Oliver picked up on the second ring. “Have you found something?”
“Did Ruby or Chase ever mention coming through Apex or a county hospital out here in the past three years?”
“Not that I recall.”
“That’s fine, I didn’t expect they would, but I wanted to check.”
“L, I can tell from your voice that you weren’t calling to confirm a negative. What’ve you got?”
“The first victim in each of Dr. Fear’s cycles passed through the county hospital here in Apex, an exit up from the university. Including Zia.”
“Are you certain?”
“There’s a hospital record for each of them. Short stays, no one longer than thirty-six hours. We need to do some more digging as to how they got there—DMV and police records—but Ollie, this is the first commonality we’ve found among the victims, aside from death by the thing they feared. This is where each cycle starts.” Glancing up, he saw Carter striding across the quad toward him. Lincoln flagged him to move faster, excited to share the news in person.
“Were any of the other victims through there?” Olive
r asked.
“No, it’s just one half of the first set in each cycle.” He scooted over, making room for Carter on the bench next to him. He held the phone up between them, not on speaker, but close enough so that they could both speak to and hear Oliver. “Dr. Fear is following them,” Lincoln said. “From Apex to DC, then proceeding from there.”
“That’s one question off the table,” Oliver said, “at least with respect to the start of each cycle. They’re identifying the first kill there, in Apex.”

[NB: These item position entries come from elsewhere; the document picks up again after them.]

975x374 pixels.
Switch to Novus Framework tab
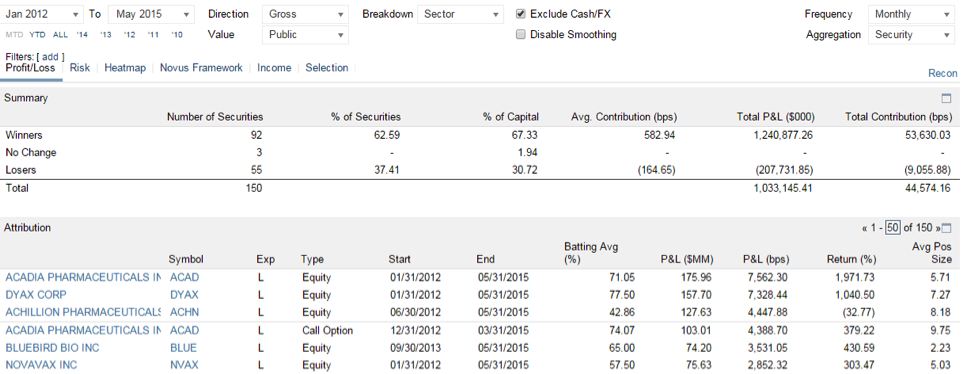coord(201,68)
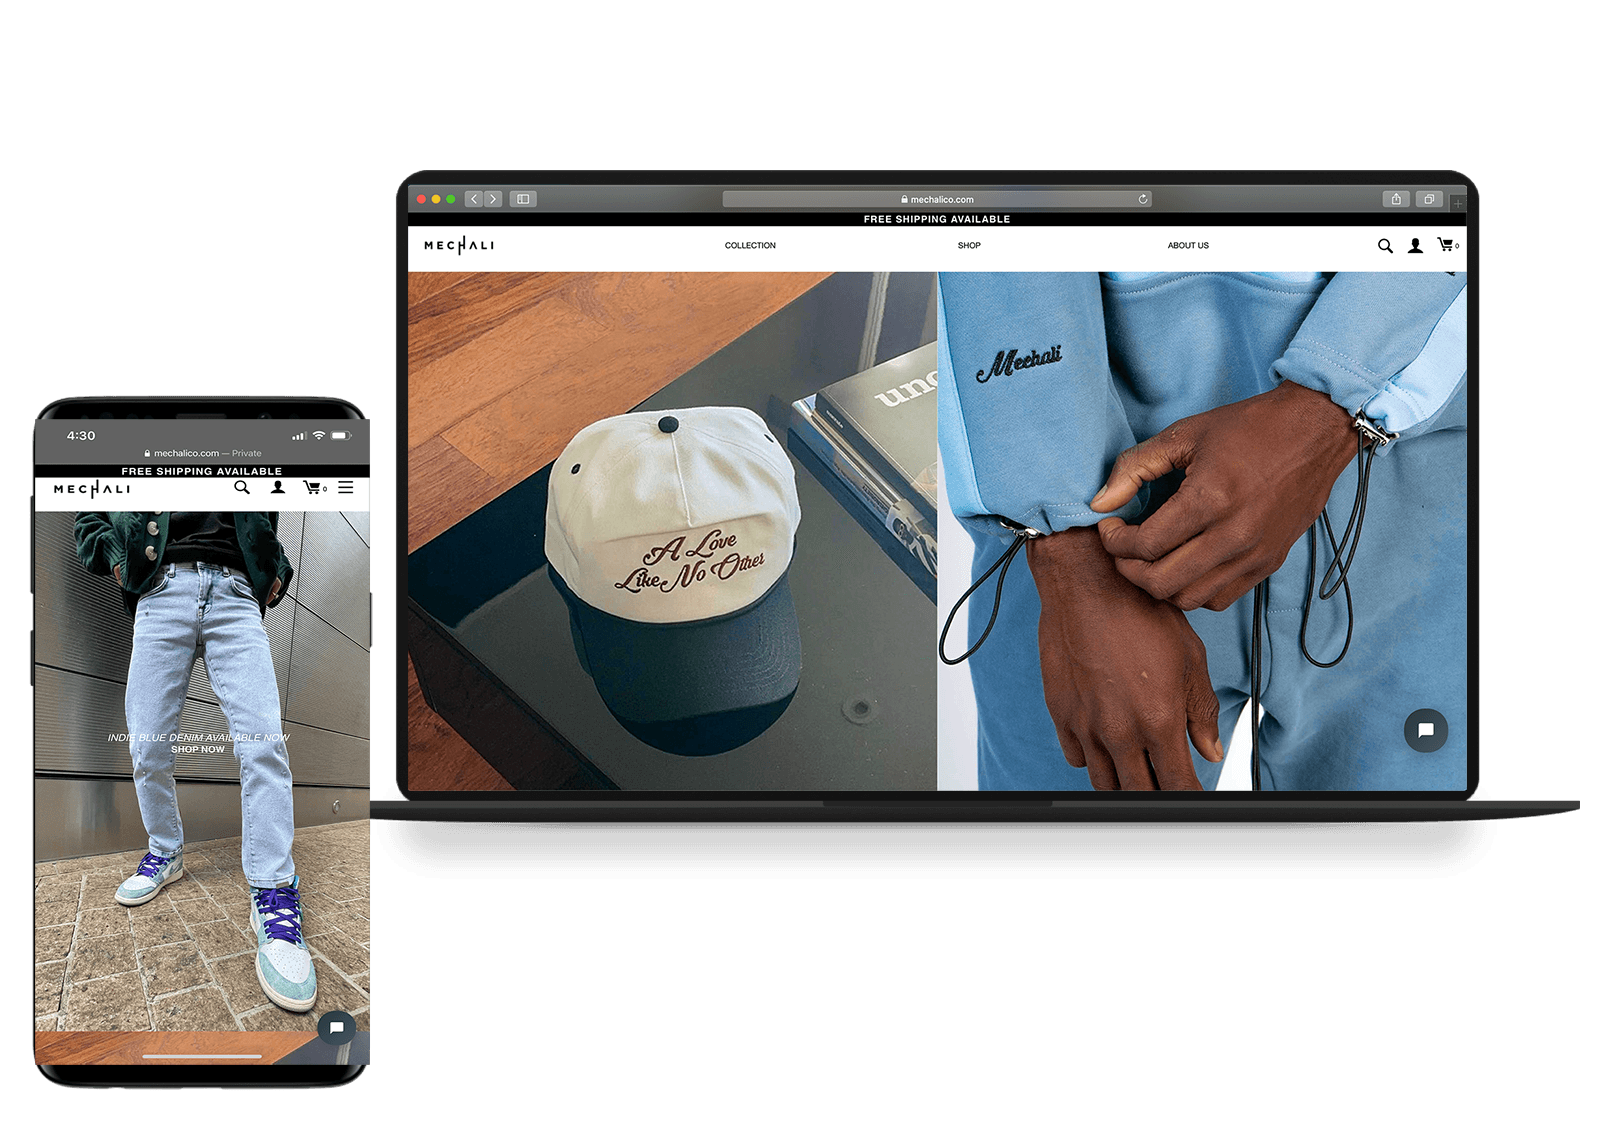Tap the cart icon on phone header
The height and width of the screenshot is (1134, 1600).
[313, 488]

“So,” Carter said, “stands to reason maybe Dr. Fear is here. They’ve had a connection to this town for at least the past twenty-five years.”
“Stands to reason,” Lincoln agreed. “Ollie, my partner, Agent Carter Warren. Carter, Senator Oliver Kirk.”
“Pleased to speak with you, sir,” Carter said.
“Same, Agent Warren. Thank you for your work on this case already, and for having L’s back in the field there.”
“I won’t tell you which of those tasks has been easier.”
“Oh, I’m aware,” Oliver said.
“Can we get back to the case, please?” Lincoln interrupted, even though he was grateful for the smile he heard in Oliver’s voice. “We need to know why Dr. Fear shifts. Is it as random as we thought or is there a connection between the victims. A to B to C? Maybe this isn’t about you, Ollie. Maybe it’s a connection from Zia or Quinn to Ruby or Chase, and the copycat figured out that connection too.”
“Or maybe,” Carter said, “Dr. Fear started a cycle with Zia and the copycat hijacked it for attention. Copycats usually idolize, in some way, the criminal they are mimicking. What better way to grab his idol’s attention than to make a go at Senator Kirk, the person who last chased Dr. Fear?”
“Let me work on the first question with the team here. See if we can find a connection between A and B.”